Depuis maintenant une quarantaine d’années, Robert Wilson, Bob pour les intimes, utilise ad nauseam le même système pour mettre en scène un opéra, indépendamment de son compositeur. Qu’il s’agisse de Philip Glass, Giacomo Puccini, Richard Wagner, Giuseppe Verdi ou Wolfgang Amadeus Mozart, on a droit à un même plateau nu animé par des lumières froides, aux mêmes silhouettes hiératiques, à la gestuelle lente et saccadée inspirée par le théâtre no, sans aucune volonté de transposition ou de révélation d’un message susceptible d’avoir échappé au commun des mortels. L’anti Regietheater en quelque sorte. Parfois, ça marche (Madama Butterfly à l’Opéra de Paris depuis 1993) et parfois ça ne marche pas. Macbeth, tel que repris à Bologne cette saison, se range dans la deuxième catégorie : une scène noire soulignée par une rampe de néons aveuglante, des visages et des mains plus ou moins bien éclairés isolant les personnages dans un halo lumineux sans possibilité d’interaction, peu – voire pas – d’idées si ce n’est durant l’ouverture cette lune suspendue au-dessus de la silhouette figée de Lady Macbeth. Il n’y a ici aucune de ces images épurées stupéfiante de beauté dans leur nudité, aucune de ces tensions engendrées par l’immobilité. Les caractéristiques du théâtre wilsonien virent au procédé. La machine tourne à vide et l’on s’ennuierait ferme si l’interprétation musicale ne parvenait à capter notre attention tout au long de la représentation, sans un seul temps mort, y compris dans les pages les plus faibles de l’ouvrage.
© Rocco Casaluci
C’est que les forces chorales du Teatro Comunale sont remarquables d’homogénéité, de puissance et d’équilibre, femmes et hommes séparément ou confondus. C’est que la direction de Roberto Abbado, narrative, parfois même épique, fourmille d’intentions destinées à souligner les fulgurances de la partition avec un rapport entre fosse et plateau idéal. C’est que la distribution réunie repose sur un duo de protagonistes à toute épreuve dans une œuvre qui ne les ménage pourtant pas.
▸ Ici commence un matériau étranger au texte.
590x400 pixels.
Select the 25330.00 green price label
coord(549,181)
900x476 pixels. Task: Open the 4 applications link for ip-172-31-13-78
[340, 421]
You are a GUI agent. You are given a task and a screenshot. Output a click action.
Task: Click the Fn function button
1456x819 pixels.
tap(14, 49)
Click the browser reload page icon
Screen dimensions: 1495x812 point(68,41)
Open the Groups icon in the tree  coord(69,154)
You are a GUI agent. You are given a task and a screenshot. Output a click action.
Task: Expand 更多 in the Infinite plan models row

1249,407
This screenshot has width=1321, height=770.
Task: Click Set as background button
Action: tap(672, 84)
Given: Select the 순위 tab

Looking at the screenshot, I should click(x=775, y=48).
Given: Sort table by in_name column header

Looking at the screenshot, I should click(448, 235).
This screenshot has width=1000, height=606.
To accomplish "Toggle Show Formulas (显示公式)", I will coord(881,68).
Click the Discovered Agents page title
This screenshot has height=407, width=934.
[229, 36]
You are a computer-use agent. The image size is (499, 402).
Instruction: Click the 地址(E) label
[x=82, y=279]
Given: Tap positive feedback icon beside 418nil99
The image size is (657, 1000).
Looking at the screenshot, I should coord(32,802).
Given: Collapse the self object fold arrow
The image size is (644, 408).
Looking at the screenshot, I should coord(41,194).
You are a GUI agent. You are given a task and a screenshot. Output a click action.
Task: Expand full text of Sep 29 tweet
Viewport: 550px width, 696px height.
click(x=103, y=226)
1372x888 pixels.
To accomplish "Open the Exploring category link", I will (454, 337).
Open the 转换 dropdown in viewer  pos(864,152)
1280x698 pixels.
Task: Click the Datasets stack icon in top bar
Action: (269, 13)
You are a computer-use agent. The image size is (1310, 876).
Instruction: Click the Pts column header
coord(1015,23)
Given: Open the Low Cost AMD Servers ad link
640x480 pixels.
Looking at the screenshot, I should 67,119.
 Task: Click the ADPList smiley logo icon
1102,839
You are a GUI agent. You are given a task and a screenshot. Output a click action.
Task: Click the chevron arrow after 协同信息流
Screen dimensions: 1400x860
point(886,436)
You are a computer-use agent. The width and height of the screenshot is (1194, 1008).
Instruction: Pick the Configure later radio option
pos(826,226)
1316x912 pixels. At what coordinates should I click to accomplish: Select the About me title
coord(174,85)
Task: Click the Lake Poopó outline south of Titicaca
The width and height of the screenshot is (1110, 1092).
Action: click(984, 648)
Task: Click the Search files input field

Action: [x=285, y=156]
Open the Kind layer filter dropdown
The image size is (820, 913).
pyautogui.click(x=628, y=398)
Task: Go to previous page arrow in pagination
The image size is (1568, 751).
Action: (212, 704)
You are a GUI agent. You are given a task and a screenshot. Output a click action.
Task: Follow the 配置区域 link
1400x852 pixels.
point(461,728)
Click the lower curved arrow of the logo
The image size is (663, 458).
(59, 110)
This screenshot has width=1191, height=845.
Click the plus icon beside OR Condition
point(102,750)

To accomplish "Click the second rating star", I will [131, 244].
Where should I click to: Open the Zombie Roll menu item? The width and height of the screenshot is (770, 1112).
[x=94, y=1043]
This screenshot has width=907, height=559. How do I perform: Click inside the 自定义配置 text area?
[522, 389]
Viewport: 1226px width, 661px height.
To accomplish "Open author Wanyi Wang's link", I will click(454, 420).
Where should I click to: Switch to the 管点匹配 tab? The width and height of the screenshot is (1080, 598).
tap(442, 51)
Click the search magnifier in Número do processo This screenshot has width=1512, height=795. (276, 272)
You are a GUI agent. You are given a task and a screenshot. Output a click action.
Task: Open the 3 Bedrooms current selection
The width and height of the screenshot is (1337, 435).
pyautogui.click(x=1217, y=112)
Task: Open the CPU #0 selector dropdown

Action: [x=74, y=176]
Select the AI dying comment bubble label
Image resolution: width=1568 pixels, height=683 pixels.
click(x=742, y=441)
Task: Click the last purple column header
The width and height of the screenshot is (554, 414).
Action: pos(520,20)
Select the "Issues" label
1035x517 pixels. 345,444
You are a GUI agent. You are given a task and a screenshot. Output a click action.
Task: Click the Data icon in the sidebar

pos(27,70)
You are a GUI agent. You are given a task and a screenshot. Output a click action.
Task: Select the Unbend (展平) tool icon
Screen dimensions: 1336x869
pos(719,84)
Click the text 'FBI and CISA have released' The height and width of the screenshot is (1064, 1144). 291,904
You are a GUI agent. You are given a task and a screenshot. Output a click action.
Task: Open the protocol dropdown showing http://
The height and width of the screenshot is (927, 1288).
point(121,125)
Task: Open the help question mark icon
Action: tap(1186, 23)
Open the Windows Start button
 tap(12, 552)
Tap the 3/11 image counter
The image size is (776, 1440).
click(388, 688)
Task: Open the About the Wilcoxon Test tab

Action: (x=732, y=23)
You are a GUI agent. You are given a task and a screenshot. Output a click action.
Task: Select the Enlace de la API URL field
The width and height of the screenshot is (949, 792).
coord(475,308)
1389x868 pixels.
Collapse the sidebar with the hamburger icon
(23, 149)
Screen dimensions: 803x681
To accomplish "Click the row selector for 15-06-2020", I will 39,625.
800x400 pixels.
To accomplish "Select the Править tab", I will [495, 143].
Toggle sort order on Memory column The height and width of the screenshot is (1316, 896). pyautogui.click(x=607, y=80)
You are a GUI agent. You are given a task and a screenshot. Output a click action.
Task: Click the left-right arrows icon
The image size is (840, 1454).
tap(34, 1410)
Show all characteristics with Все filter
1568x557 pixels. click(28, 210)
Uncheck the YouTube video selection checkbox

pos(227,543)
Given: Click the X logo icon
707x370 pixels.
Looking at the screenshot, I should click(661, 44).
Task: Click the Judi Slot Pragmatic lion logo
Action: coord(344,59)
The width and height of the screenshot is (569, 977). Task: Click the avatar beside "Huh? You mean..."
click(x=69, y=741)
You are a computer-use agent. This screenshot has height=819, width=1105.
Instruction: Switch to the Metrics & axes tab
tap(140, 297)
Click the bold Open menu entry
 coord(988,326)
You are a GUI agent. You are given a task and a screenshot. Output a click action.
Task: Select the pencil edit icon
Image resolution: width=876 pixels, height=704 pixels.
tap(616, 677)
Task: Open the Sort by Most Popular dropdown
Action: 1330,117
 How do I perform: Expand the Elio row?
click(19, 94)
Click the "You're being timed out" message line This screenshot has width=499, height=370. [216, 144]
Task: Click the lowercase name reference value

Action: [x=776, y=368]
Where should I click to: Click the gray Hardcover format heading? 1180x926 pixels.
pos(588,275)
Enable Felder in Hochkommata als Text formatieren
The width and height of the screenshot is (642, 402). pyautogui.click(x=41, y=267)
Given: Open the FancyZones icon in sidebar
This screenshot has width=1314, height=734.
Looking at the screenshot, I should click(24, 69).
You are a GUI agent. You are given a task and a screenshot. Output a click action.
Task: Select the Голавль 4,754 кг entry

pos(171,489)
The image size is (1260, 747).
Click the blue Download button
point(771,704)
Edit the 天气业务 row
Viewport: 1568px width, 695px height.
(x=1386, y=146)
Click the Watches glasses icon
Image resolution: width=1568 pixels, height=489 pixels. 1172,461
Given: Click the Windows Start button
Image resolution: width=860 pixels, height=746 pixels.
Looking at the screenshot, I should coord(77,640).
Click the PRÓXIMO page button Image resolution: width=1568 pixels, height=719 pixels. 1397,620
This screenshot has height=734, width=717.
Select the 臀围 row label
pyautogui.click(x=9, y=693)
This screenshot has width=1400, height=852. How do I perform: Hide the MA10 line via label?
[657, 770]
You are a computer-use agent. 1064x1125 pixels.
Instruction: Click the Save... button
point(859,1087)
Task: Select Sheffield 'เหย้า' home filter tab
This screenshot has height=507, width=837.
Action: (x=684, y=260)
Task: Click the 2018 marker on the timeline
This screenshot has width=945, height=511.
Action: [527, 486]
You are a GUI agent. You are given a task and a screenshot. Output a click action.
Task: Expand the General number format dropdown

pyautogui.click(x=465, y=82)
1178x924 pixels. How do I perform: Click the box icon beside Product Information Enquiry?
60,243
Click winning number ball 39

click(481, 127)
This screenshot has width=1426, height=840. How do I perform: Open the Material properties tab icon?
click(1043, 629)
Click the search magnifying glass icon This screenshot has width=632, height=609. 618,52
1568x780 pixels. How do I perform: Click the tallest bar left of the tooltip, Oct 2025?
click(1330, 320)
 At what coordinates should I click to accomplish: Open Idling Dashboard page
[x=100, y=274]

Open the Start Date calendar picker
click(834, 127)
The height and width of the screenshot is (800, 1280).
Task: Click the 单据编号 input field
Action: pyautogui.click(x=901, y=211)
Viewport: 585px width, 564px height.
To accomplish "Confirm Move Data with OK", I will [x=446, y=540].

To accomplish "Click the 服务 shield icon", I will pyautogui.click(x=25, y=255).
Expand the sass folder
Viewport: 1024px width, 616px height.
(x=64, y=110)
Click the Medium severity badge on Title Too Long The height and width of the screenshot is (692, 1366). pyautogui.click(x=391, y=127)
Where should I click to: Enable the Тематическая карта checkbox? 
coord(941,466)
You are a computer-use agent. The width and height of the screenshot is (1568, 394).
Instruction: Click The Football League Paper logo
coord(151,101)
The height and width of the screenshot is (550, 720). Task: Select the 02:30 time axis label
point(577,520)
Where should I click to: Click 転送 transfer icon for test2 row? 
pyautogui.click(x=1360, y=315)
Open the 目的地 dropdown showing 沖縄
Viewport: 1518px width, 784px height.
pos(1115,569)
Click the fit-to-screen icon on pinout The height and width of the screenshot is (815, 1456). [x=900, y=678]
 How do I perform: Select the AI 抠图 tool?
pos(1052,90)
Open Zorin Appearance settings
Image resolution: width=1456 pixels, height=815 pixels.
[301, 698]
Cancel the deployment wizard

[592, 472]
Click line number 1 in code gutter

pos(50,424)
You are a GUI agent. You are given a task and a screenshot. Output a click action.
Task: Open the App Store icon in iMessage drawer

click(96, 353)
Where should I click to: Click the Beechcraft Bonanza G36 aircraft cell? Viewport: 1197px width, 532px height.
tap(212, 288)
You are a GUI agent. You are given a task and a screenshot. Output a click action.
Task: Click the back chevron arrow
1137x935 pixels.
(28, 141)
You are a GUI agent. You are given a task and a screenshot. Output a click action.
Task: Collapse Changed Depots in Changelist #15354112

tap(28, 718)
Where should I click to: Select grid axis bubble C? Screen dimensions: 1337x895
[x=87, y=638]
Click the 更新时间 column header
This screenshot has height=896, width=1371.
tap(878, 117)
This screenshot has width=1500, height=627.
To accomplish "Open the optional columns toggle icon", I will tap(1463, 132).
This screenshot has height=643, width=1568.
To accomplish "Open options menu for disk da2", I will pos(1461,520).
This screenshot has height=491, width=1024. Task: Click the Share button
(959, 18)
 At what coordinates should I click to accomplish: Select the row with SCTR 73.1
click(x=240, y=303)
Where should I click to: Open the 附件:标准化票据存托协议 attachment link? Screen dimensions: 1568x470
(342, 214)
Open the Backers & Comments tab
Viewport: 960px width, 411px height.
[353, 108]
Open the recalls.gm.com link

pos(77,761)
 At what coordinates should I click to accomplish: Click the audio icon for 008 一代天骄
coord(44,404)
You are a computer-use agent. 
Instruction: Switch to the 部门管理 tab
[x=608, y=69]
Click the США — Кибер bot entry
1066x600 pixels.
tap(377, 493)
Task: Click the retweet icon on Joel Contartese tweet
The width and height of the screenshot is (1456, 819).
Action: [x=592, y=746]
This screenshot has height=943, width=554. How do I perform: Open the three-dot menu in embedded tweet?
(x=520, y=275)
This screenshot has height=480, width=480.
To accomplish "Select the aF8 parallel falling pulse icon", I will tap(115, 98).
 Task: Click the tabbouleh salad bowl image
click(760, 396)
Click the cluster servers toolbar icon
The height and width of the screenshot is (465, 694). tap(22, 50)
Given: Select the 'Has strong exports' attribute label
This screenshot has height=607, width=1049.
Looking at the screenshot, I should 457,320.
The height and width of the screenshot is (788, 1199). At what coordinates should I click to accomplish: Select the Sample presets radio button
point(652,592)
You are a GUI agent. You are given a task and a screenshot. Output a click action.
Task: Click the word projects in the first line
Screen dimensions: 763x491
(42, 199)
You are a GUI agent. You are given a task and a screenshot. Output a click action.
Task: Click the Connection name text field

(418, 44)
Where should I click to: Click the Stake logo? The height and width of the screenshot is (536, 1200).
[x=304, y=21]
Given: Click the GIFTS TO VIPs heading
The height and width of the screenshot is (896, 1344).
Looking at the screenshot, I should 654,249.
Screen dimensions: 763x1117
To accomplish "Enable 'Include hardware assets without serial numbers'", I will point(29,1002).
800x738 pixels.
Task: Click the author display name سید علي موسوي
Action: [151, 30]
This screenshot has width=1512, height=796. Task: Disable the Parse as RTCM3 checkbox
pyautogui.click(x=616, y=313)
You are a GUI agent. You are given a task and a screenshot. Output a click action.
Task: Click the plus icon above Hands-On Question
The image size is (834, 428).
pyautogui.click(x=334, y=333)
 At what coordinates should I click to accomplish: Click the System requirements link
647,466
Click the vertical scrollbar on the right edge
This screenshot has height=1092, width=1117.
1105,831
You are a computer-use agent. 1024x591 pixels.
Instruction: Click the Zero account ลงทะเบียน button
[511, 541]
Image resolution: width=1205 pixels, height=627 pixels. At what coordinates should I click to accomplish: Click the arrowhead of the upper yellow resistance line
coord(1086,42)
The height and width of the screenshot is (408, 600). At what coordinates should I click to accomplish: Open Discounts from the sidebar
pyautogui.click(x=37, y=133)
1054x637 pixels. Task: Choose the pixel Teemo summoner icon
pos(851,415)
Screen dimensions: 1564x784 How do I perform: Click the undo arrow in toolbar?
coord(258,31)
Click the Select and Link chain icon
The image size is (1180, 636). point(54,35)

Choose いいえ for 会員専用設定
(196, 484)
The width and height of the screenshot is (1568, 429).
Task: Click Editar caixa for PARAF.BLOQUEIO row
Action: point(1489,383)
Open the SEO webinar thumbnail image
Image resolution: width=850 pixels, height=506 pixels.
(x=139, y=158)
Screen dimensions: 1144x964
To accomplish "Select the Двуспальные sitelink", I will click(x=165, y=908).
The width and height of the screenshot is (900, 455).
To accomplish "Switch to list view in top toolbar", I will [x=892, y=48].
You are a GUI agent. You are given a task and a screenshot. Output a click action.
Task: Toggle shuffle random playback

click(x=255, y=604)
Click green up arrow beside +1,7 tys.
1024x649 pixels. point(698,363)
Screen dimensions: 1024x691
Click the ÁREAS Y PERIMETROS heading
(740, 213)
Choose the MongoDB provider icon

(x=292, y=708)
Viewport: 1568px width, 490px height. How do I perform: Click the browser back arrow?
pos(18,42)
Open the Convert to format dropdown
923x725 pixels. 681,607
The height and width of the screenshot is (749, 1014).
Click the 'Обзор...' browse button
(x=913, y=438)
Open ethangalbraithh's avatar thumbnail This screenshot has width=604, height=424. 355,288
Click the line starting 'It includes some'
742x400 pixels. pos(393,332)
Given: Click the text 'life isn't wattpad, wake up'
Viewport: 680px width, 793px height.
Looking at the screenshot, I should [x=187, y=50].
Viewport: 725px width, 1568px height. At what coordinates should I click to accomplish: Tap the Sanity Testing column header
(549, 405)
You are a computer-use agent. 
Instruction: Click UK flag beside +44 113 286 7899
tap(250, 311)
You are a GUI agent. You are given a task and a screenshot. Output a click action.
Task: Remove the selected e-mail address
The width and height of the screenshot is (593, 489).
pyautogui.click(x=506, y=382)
Inconnus au Nord des Alpes, Stefanna Kybalova et Angelo Veccia font mieux que répondre aux exigences d’une écriture cumulant impératifs dramatiques et belcantistes. Privés de support scénique, emprisonné dans le carcan gestuel imposé, ils s’emploient malgré tout à donner vie à leur personnage, chacun de leur côté puisque la mise en scène les empêche de se regarder et de de toucher. Dans ces conditions, les airs plus que les duos et les ensembles sont l’occasion de démontrer, pour l’un comme pour l’autre, leur capacité à assumer la longueur de leur tessiture et la maîtrise d’une ligne de chant implacable.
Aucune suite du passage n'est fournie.